Implement effective Java metrics instrumentation with Micrometer by defining meaningful service-level metrics, controlling cardinality, selecting the right meter type, and exposing production-ready telemetry for dashboards and alerting.

**What is covered in this Skill?**

- Metrics-first observability with Micrometer in Java applications
- Meter selection: Counter, Timer, DistributionSummary, Gauge, LongTaskTimer
- Naming and tagging conventions with low-cardinality dimensions
- Cardinality and meter lifecycle safeguards to prevent time-series explosion
- Histogram/percentile strategy and SLO-oriented metrics design
- Integration guidance for Actuator + Prometheus/OpenTelemetry pipelines
- Testing and verification of metrics registration and values

**Scope:** Application-level metrics design and instrumentation quality for Java services, with emphasis on operationally useful and cost-efficient telemetry.

## Constraints

Metrics instrumentation must be operationally safe, low-cardinality, and validated. Poor tag design or excessive meter creation can degrade observability systems and increase costs.

LIST OF TASKS:
1. List every meter type named in the Micrometer excerpt above.
2. Reproduce word for word the stretch of the Micrometer excerpt from "## Constraints" through "and increase costs.".
3. Render this sentence from the Micrometer excerpt in Spanish: "Metrics instrumentation must be operationally safe, low-cardinality, and validated."

GIVEN MATERIAL:
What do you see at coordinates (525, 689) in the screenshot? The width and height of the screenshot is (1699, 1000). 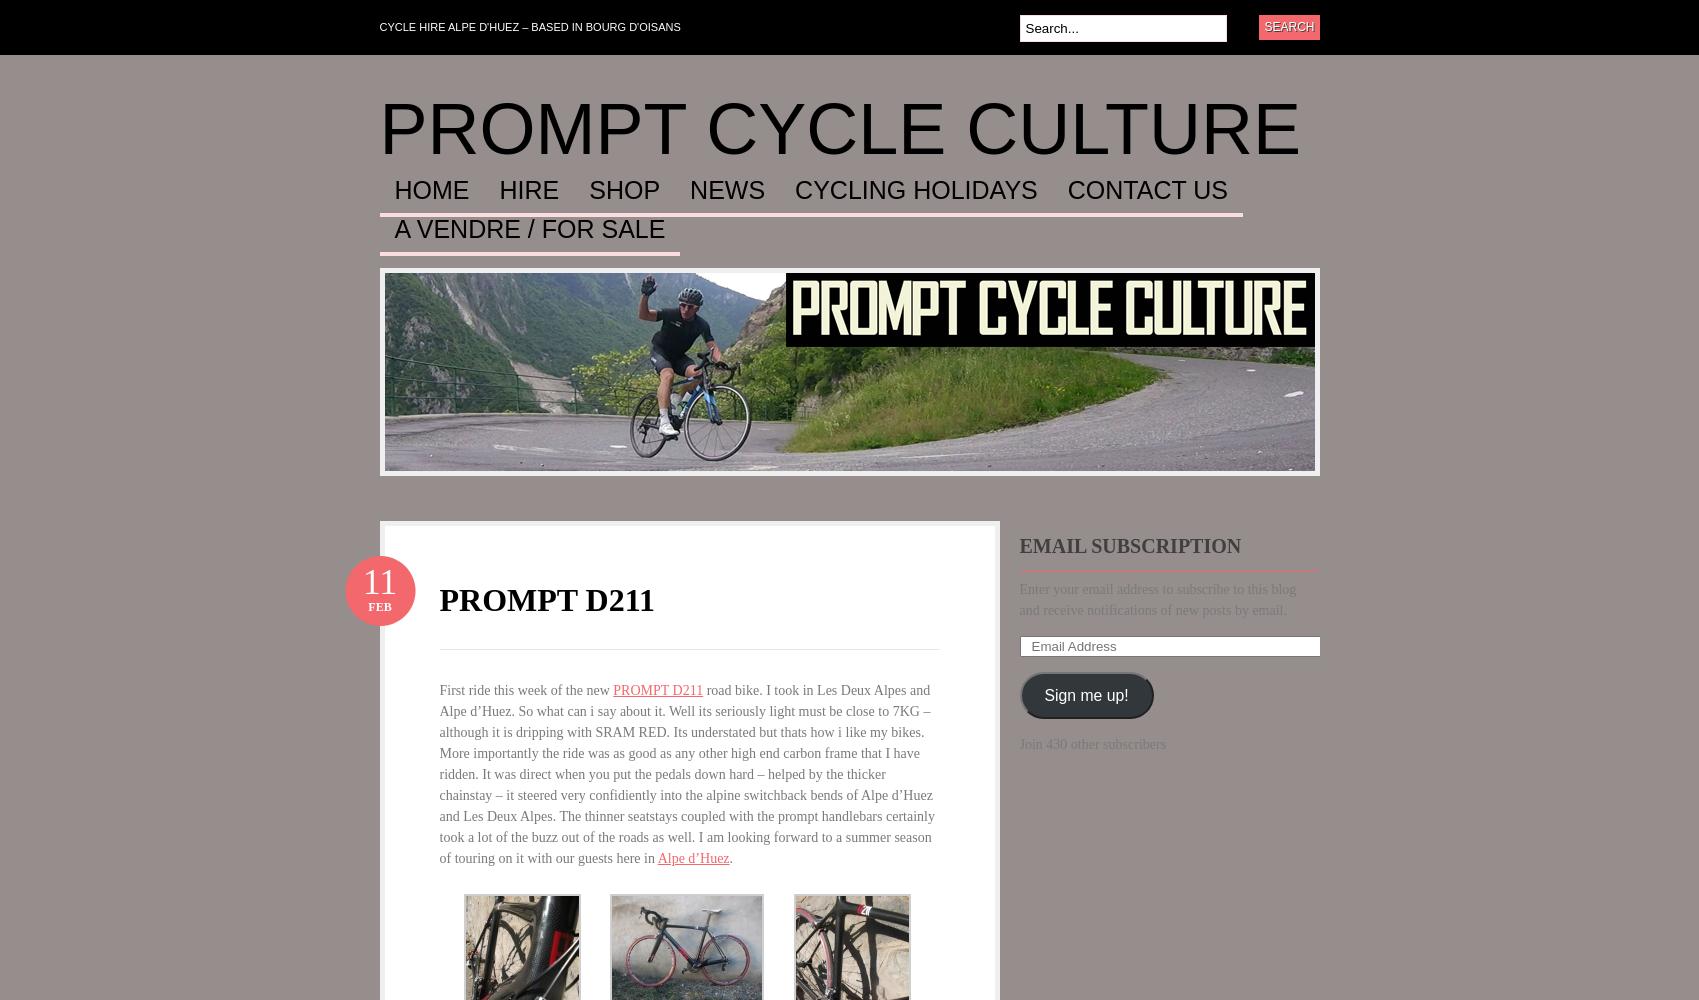 I see `'First ride this week of the new'` at bounding box center [525, 689].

ANSWERS BY ITEM:
1. Counter, Timer, DistributionSummary, Gauge, LongTaskTimer

2.
## Constraints

Metrics instrumentation must be operationally safe, low-cardinality, and validated. Poor tag design or excessive meter creation can degrade observability systems and increase costs.

3. La instrumentación de métricas debe ser operativamente segura, de baja cardinalidad y validada.